---------- Dataset excerpts ----------
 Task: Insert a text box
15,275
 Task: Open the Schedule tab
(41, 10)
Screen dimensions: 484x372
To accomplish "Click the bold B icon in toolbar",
----------
● **Work to be completed**
Down to the last line, copy the entries above exactly.

● **Expected answer**
 Task: Insert a text box
15,275
 Task: Open the Schedule tab
(41, 10)
Screen dimensions: 484x372
To accomplish "Click the bold B icon in toolbar",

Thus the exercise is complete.